Demographic and Behavioral Segmentation Analysis
Segment customers by demographic factors and visit behaviors (e.g., weekday commuters vs. weekend shoppers) to tailor offers and experiences. This approach enables Starbucks to retain key customer groups and encourage more frequent visits.
In-Store Traffic Pattern Analysis
Examine trends in customer behavior within stores across different regions, focusing on peak hours and weekends. For instance, identifying times when customers tend to make larger purchases or prefer specific products can inform staffing levels and product promotion strategies.
Data Science
Predictive Modeling for Store Sales Decline
Develop a machine learning model to predict which stores are most likely to experience a decline in transactions based on factors like competitor density, economic indicators, and historical foot traffic. This model would help Starbucks prioritize intervention at locations most at risk.
Personalized Promotion Model
Build a model to suggest targeted offers based on a customer’s past purchase behavior, encouraging higher spending or more frequent visits. For instance, the model might suggest a new seasonal drink to loyal coffee-only customers, driving incremental sales.
In-Store Customer Flow Optimization
Use spatial and temporal analysis to understand customer movement within stores. For example, data from store cameras or Wi-Fi heatmaps could help Starbucks optimize store layouts to reduce bottlenecks during peak times, potentially increasing transaction capacity.
Sentiment Analysis on Product Feedback
Apply natural language processing to analyze customer feedback on Starbucks’ products and experiences across regions.
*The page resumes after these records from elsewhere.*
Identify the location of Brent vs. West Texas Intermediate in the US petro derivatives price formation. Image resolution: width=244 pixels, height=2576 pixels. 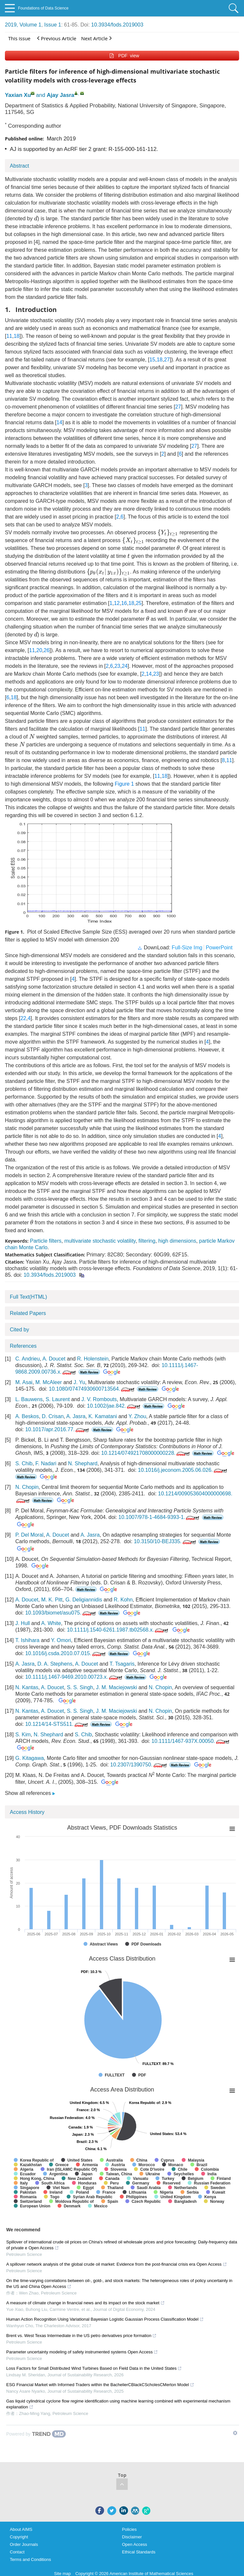
(81, 2335).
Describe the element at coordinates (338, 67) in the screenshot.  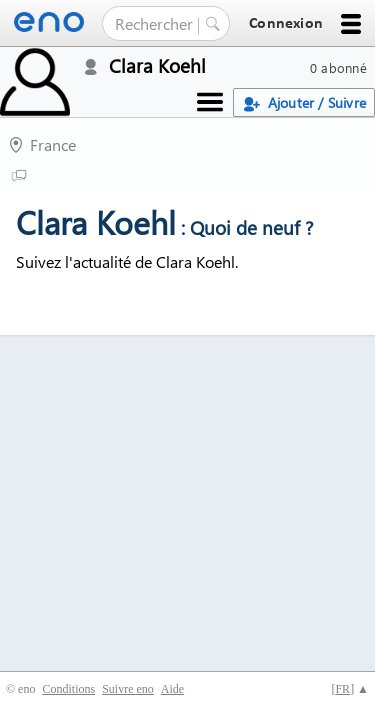
I see `0 abonné` at that location.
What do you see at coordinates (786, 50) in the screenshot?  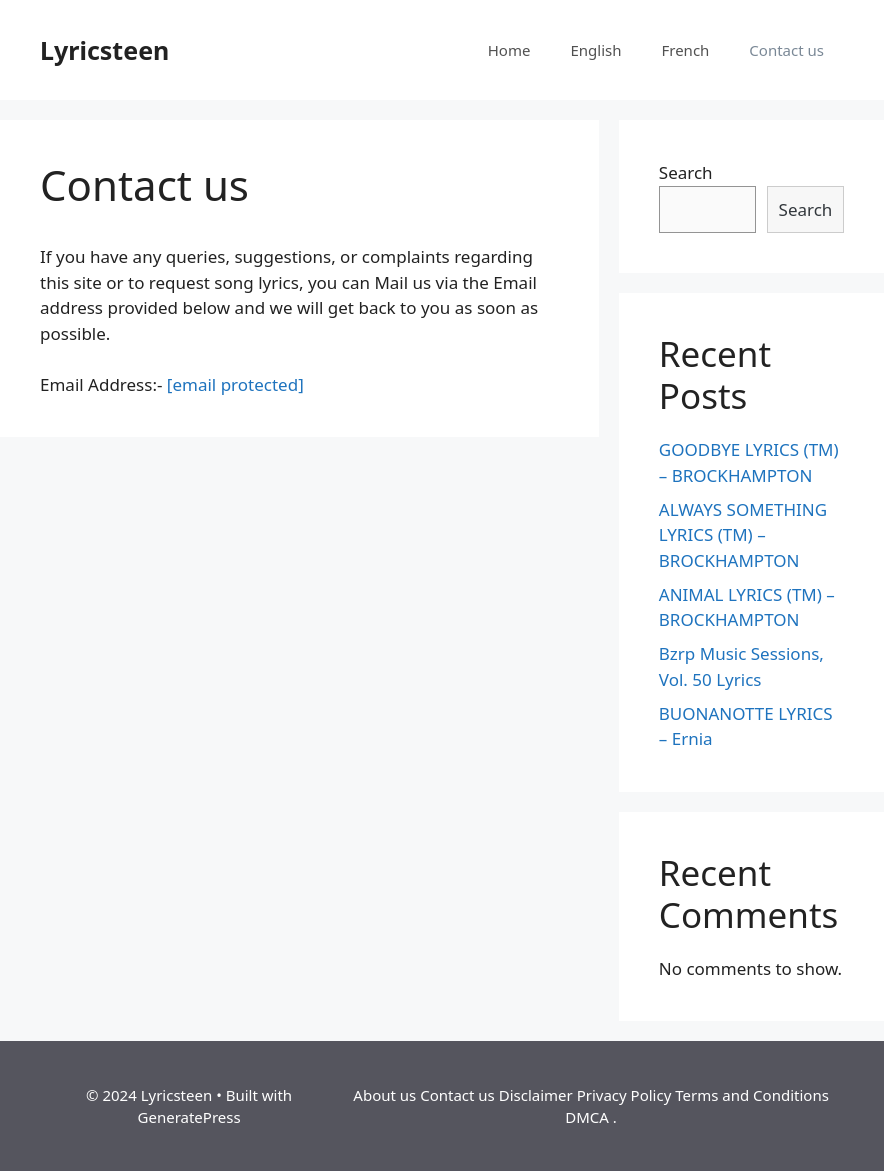 I see `Contact us` at bounding box center [786, 50].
Identifying common complaints or positive sentiments around specific drinks or store experiences can guide product development and customer experience improvements.
If data teams take on this level of ownership and successfully leverage these insights to improve key metrics, their contributions should be recognized and rewarded.
What Metrics Should You Know?
For data professionals looking to understand their business more deeply, studying real-world companies provides valuable insights. By examining what drives sales and influences key metrics, you can develop a sharper sense of how metrics interrelate and impact performance.
Start by choosing a company—perhaps one experiencing rapid growth, like Chili’s, or one facing a decline in key metrics, such as Starbucks—and analyze what might be happening beneath the surface.
Consider the following:
- What questions would you want to answer if you were in the C-suite, aiming to make better strategic decisions?
- What levers could the company pull to influence these metrics? For instance, could it adjust pricing, increase marketing, or refine its location strategies?
- What could be the implications of those decisions? For example, if Starbucks adopts a “turn-and-burn” approach in Shanghai, focusing solely on digital sales and reducing costs, will it affect the brand’s perception? Is price the right area to compete in, and does it ultimately improve comparable store sales?
Approaching data with these questions can elevate your data team from a task-oriented group to a strategic partner in the business. Understanding the broader business context enables data teams to make a measurable impact, transforming them from a cost center into an essential driver of strategy and growth.